Binding of 7-kDa (dimeric) Aβ decreases eAβPP dimerization

In contrast to the larger oligomers produced at 37°C, the 7-kDa Aβ decreased the apparent size of the eAβPP19-624 (Fig. 5A). This effect was highly reproducible for the 7-kDa Aβ (n = 5). The efficacy of the 7-kDa Aβ1-40 or Aβ1-42 binding was independent of the temperature at which it was generated. SAXS analysis of these complexes estimated their molecular weight as close to that of monomeric eAβPP19-624, indicating that the decrease in size was due to shifting the monomer-dimer equilibrium of eAβPP19-624 in favor of the monomer (Table 1 and Fig. 5B). Incubation of the 7-kDa Aβ also decreased the size of eAβPP290-624 and eAβPP575-624, consistent with a binding site within the residues 575–624, which is common to all of the fragments (Table 1). Since the cross-linking of the 7-kDa Aβ indicated a predominance of dimers, we asked whether dimerization of Aβ was required to shift the eAβPP19-624 monomer-dimer equilibrium. To answer this question, we analyzed the complex of the AβPP ectodomain fragments with partial Aβ peptides that do not aggregate at 4°C. As assessed by SEC, the size of eAβPP19-624 decreased to that expected of a monomer after incubation at pH 7.4 with Aβ12-28, Aβ1-20, and Aβ1-28, 7-kDa Aβ1-40 or 7-kDa Aβ1-42. Aβ17-40 was less effective at shifting the monomer-dimer equilibrium of eAβPP19-624 in favor of the monomer, and reverse peptide Aβ42-1 had no effect (Fig. 5C). This pattern suggests that residues 12–20 within monomeric Aβ are particularly potent at shifting the monomer-dimer equilibrium of eAβPP19-624 in favor of the monomeric eAβPP19-624 under saturating conditions. Aβ12-28 and Aβ1-20 are random coil monomers in solution, while Aβ1-28 is a monomer with significant helical content [50]. Therefore, our results suggest that binding of monomeric or dimeric, but not higher order oligomeric, Aβ fragments to the ectodomain of AβPP disrupts the eAβPP19-624 dimers.

Summary of results of Aβ oligomer binding to the cognate region of eAβPP

The opposing effects of the 7-kDa Aβ oligomers and the 20-kDa Aβ oligomers may be due to the different number of Aβ sequences exposed on the surface of the oligomers.
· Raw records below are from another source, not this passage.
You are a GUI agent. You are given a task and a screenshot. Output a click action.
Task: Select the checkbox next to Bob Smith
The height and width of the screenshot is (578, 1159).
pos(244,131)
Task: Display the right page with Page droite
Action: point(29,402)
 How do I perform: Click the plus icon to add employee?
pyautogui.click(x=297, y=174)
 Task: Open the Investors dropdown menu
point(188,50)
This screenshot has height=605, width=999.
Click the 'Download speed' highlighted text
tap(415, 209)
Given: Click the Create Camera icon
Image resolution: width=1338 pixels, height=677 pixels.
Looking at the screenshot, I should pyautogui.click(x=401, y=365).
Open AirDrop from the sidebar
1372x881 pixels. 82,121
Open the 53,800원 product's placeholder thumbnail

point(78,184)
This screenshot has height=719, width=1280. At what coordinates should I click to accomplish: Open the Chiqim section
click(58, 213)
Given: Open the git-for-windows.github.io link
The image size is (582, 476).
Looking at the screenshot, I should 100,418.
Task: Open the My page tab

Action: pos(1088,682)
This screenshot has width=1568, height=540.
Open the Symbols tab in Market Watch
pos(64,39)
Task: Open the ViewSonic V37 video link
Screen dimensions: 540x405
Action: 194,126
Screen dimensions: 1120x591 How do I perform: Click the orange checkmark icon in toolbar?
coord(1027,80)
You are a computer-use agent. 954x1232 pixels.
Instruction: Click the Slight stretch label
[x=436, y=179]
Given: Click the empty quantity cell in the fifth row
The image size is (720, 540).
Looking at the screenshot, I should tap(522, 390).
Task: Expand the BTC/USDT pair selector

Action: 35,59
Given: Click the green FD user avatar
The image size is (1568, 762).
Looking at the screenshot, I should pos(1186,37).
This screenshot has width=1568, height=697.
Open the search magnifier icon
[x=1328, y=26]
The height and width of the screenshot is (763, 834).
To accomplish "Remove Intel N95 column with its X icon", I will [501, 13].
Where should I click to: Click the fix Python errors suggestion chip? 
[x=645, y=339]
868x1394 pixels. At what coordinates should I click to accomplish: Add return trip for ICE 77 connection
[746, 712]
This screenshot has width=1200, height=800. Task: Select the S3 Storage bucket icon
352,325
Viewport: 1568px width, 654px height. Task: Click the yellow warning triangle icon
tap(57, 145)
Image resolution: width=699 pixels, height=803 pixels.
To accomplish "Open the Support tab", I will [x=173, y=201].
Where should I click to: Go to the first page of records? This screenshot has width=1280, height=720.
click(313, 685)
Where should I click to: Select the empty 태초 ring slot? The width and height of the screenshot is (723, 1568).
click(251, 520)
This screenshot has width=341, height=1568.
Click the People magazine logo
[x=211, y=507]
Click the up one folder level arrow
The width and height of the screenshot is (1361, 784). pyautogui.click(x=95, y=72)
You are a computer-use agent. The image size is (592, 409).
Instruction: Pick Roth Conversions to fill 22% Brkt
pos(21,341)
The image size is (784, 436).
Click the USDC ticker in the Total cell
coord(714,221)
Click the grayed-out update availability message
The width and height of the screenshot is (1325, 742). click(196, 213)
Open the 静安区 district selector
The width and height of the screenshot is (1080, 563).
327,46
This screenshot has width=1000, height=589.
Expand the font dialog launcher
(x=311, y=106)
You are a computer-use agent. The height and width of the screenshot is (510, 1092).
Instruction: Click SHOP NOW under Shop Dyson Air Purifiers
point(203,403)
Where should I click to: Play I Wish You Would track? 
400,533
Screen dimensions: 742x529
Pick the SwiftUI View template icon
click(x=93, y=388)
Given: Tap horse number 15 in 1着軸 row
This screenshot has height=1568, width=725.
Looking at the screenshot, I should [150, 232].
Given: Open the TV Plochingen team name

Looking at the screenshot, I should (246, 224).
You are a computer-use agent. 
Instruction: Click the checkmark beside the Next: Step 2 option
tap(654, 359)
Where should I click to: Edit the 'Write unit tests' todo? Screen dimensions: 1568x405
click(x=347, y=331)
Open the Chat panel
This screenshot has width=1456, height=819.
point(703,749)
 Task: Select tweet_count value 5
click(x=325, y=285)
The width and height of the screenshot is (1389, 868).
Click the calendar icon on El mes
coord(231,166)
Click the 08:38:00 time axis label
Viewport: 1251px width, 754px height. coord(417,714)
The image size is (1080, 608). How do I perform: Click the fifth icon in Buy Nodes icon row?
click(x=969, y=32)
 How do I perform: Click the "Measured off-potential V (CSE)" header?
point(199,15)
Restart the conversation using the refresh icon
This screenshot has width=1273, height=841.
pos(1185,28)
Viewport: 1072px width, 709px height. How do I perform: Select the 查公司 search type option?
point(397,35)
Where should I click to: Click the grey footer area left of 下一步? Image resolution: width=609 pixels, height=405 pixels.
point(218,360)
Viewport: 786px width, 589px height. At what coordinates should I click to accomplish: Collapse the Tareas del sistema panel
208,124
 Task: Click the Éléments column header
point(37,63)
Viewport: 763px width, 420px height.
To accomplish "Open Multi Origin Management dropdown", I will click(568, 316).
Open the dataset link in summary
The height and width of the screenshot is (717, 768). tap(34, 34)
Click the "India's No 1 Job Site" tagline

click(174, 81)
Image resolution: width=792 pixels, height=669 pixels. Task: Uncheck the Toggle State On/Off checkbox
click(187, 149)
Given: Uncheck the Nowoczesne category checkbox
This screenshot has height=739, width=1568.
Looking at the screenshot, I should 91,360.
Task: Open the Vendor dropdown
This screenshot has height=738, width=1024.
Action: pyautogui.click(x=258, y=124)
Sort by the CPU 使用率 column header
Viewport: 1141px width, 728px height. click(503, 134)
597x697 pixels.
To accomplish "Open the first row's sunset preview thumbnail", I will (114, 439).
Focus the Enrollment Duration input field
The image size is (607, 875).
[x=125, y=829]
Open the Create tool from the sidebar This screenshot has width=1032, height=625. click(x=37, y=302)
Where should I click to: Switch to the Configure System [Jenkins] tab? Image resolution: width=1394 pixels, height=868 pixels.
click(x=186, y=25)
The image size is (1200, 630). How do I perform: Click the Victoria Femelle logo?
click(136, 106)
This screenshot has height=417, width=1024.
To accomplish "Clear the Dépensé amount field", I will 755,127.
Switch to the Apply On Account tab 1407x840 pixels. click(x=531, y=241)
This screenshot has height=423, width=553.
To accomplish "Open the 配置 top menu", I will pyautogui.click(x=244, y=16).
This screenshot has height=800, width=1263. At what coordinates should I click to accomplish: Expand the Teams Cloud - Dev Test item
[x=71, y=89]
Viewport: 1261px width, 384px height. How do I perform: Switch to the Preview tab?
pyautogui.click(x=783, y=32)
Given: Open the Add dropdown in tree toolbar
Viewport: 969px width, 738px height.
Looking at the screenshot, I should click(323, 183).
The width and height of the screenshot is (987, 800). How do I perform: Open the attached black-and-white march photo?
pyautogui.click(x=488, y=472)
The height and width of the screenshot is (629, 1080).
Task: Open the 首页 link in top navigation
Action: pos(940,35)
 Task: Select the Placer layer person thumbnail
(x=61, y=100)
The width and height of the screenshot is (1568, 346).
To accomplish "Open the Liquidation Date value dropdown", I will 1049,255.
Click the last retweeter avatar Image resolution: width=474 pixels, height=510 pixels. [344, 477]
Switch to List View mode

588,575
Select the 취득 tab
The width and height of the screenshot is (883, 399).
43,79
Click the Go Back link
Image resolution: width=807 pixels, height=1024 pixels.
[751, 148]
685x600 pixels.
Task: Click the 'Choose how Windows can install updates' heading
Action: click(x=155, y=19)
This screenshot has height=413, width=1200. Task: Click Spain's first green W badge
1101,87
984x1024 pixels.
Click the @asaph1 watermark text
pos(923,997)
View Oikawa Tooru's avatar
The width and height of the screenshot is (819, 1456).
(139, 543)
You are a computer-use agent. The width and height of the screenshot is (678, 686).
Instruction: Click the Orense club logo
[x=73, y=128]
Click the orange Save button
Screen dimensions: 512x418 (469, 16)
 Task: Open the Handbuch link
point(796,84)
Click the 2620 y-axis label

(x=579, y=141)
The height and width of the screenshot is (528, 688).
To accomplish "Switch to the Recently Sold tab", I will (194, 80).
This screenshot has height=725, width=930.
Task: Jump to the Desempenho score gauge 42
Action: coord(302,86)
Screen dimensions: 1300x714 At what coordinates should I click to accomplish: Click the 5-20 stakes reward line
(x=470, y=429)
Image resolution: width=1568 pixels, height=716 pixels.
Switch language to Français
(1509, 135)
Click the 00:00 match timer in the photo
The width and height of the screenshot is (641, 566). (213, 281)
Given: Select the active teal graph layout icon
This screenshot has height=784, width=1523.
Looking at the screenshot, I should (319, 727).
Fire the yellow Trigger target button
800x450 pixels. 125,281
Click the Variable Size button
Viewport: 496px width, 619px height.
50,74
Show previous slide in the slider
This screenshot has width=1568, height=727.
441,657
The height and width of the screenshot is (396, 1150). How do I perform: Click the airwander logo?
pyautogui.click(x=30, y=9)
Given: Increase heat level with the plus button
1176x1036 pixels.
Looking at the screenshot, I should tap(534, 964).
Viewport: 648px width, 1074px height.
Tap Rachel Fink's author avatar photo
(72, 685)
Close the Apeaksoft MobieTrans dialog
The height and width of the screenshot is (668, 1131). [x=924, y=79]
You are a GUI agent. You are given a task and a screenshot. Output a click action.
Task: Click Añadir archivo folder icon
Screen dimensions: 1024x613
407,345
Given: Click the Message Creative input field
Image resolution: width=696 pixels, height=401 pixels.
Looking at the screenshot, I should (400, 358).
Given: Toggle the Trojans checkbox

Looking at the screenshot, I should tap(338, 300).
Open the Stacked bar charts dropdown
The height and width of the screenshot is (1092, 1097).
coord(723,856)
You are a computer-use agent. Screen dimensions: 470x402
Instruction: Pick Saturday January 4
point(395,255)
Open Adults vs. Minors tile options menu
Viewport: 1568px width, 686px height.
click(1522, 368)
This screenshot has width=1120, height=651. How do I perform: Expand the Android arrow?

This hypothesis would account for the similar binding efficacy of 70-kDa Aβ and 20-kDa Aβ to eAβPP and their association with the fibrillization pathway. Pre-fibrillar oligomers are thought to result from the stacking of β-sheets formed by a conformational change of the Aβ peptide [22]. For at least one type of similarly-sized oligomer, this stacking of β-sheets has been shown to result in a curved β-sheet structure with an exposed Aβ sequence at each end [49]. Such soluble oligomers could bind two eAβPP molecules at once by recognition of the Aβ-cognate region thus creating a stable eAβPP homodimer- Aβ oligomer complex. Since the oligomer size is determined by the number of peptides buried within the stack, this type of oligomer would present two exposed Aβ sequences independent of its size. This reasoning makes the prediction that, although all of these three sizes of Aβ oligomer interact with the Aβ[notdef]cognate region, the footprint of the 20-kDa and 70-kDa oligomers should be similar, while the footprint of the 7-kDa oligomers should be distinctly different.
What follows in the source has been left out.